«Ma voi mi vedete che faccio una concussione, che prendo le mazzette o che governo Riace come un dittatore, proprio io che da sindaco facevo la fila negli uffici pubblici come tutti i cittadini?». Il giorno dopo, Mimmo Lucano è turbato. Una sciabolata al cuore di Riace e della sua storia di accoglienza. «Condannare Lucano a 7 anni e 11 mesi». La richiesta dei Pm di Locri è arrivata nella sera di lunedì.
«A Riace comandava Lucano che era il dominus assoluto», «la finalità dei progetti di accoglienza era creare sistemi clientelari per un tornaconto politico elettorale». Tra la Riace criminale dipinta dagli inquirenti di Locri e la Riace solidale presentata da altre (e alte) corti c’è una distanza siderale. Tuttavia la richiesta è arrivata ed è una batosta. Cosa risponde?
È un brutto film. Si vuole criminalizzare la solidarietà. In tutti questi anni da sindaco non mi sono reso conto appieno che quel che facevo era più grande di me. Eravamo diventati inconsapevolmente dei modelli. Eravamo la sinistra che realizzava le utopie e dava fastidio. Davamo speranza a chi cercava un riscatto. Tuttavia mi confortano le sentenze delle magistrature superiori. A partire dalla Cassazione: sulla revoca delle mie misure cautelari ha stabilito che l’affidamento della raccolta differenziata a Riace è avvenuto secondo le norme.
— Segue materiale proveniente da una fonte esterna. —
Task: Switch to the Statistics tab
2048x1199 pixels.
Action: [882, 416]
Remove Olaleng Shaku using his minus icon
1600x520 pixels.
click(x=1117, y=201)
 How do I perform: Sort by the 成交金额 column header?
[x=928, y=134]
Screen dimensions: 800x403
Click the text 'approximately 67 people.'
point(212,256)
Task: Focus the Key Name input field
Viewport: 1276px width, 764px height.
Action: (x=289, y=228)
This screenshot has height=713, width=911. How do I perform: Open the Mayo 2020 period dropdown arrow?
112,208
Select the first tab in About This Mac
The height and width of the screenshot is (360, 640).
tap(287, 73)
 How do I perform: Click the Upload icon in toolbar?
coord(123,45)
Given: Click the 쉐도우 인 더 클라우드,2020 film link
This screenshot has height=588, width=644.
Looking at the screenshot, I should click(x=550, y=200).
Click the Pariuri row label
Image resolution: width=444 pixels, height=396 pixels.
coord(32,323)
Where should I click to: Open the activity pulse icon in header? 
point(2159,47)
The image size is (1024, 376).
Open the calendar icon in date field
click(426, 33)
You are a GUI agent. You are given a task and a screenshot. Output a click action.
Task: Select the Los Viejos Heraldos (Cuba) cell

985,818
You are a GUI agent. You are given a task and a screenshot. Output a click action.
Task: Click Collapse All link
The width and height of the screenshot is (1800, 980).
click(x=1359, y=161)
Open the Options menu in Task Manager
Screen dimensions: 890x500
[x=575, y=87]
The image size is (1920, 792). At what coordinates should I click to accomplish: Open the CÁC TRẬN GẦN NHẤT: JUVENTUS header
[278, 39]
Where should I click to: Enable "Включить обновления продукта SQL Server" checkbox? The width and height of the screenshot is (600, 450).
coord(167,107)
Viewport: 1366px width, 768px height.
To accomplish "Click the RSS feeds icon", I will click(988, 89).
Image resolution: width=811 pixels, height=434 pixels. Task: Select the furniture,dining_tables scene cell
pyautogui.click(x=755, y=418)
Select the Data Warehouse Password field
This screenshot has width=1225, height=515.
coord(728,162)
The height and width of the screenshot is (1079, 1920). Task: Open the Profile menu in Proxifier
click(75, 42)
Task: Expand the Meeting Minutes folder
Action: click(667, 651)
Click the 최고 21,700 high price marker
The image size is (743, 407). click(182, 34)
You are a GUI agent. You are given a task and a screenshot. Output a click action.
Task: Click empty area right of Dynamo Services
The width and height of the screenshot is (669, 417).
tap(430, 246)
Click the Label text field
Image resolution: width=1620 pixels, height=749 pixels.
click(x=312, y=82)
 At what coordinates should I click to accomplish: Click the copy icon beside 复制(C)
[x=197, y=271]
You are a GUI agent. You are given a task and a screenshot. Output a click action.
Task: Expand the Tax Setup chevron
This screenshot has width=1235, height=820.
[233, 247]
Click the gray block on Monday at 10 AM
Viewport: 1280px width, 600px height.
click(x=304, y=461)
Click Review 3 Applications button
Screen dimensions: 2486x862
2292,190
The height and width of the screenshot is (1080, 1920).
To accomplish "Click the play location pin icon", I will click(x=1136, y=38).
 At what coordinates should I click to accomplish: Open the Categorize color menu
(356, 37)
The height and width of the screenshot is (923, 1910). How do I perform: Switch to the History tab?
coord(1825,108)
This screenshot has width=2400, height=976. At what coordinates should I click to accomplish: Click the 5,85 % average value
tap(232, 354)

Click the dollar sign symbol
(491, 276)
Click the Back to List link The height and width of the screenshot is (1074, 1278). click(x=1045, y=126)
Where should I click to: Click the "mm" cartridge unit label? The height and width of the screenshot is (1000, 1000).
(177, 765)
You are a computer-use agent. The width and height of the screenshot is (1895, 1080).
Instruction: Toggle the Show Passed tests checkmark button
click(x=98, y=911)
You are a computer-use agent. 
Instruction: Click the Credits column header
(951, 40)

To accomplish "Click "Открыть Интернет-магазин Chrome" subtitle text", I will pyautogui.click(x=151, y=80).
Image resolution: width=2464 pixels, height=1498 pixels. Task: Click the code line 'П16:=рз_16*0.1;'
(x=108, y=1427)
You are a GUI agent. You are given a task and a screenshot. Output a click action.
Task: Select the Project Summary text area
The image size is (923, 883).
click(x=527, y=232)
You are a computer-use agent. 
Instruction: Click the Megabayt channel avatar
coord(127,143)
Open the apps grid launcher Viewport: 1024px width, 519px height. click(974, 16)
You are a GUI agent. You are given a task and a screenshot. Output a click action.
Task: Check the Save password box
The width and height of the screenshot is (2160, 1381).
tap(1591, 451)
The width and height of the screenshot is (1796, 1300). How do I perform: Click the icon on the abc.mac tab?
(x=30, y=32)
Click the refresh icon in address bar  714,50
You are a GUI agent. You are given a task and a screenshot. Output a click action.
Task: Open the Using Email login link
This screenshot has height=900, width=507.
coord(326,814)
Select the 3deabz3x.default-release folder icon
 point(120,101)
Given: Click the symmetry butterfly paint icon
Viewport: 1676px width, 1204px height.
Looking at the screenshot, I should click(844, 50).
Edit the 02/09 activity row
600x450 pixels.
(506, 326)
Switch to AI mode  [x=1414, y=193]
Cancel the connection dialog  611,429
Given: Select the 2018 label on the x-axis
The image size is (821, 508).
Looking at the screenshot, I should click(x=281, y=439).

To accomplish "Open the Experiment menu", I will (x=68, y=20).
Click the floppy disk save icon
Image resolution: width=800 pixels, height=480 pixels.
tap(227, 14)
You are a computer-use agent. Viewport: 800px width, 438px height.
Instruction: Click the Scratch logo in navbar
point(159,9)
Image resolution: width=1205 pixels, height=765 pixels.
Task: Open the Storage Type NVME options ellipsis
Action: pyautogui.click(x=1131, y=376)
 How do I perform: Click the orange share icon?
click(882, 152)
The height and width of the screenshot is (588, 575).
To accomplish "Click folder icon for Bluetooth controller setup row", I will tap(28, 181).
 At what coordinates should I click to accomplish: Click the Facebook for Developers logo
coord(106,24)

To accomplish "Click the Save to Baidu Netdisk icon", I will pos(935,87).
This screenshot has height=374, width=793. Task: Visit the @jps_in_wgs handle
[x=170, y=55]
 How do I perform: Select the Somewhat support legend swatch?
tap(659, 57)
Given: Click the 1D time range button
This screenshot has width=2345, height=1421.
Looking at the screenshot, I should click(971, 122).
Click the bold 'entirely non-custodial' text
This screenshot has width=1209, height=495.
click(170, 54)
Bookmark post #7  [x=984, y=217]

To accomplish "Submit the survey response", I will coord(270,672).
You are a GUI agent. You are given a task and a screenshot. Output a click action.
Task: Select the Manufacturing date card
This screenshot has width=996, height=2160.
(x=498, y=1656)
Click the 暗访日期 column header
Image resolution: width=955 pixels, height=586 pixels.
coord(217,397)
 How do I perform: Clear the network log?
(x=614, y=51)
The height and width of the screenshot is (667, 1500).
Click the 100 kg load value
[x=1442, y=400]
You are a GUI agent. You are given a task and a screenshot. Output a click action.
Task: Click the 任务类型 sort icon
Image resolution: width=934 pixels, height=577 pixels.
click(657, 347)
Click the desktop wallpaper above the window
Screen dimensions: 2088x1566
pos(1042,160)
Per continuare con le sentenze del Tar Calabria e del Consiglio di Stato sull’illegittimità della chiusura dello Sprar e del trasferimento forzato dei migranti da parte del Viminale. E infine il Riesame di Reggio che ha definito “inconsistente” il quadro giudiziario, denunciato l’assenza di riscontri alle conclusioni della Procura perché fondate su “elementi congetturali o presuntivi”. Malgrado ciò, l’accusa è proseguita nel riproporre ipotesi di reato già invalidate. E lo stesso dibattimento ha suffragato le nostre tesi. A gennaio il super teste (Francesco Ruga -ndr) durante il controesame ha dovuto ritirare l’accusa di concussione contro di me riconoscendo che non lo avevo mai minacciato. È lo stesso teste che già nel 2018 il Gip aveva dichiarato inattendibile, accusando la Procura di essersi fidata delle sue parole senza approfondire. Ma tutto questo non ha colpito per niente il Pm, che anzi ha ribadito l’attendibilità di Ruga.
Il Ministero degli Interni prima le chiedeva con insistenza di supportare le politiche di accoglienza pressandola per ospitare altri migranti, adesso però si costituisce parte civile e tramite l’avvocatura dello Stato ha chiesto un risarcimento danni da 10 milioni agli imputati e una provvisionale di 2 milioni.
Intanto preciso che la richiesta è di 35mila euro. In ogni caso è vero che in tutti questi anni il Viminale ha prima fatto pressioni su Riace perché sapevano che avrei collaborato, tanto che mi chiamavano “San Lucano”. Per poi arrivare a questa incredibile costituzione di parte civile.
Se invece di accettare i rifugiati che mi mandavano, avessi detto di no, oggi magari non sarei sotto processo. Inevitabilmente però queste pressioni comportavano anche scorciatoie: con quei numeri, e quei tempi stretti, quando i pullman carichi erano praticamente già nella piazza del paese, come avrebbe potuto il Comune bandire gare pubbliche per l’assegnazione dei servizi? Per questo a Riace sono nate varie associazioni e cooperative, per riuscire a far fronte alla necessità di ampliare i servizi. Nel processo però queste assegnazioni dirette sono diventate imputazioni di reato. Insomma, Riace veniva usata per risolvere l’emergenza, dopodiché è stata messa sotto processo con l’accusa di averla risolta in modo emergenziale.
La Procura sostiene che Lei ha costruito tutto il modello Riace per ottenere benefici politici. In realtà la sua candidatura alle regionali è maturata solo quattro mesi fa. È un attacco pretestuoso? Qualcuno ha paura che le cose possano cambiare in Calabria?
Nella mia vita non mi sono mai candidato a niente al di fuori di Riace. Avrei potuto presentarmi per il Parlamento europeo, ma ho rinunciato al possibile seggio e anche alla relativa immunità parlamentare. Spero solo che non si tratti di una sentenza politica.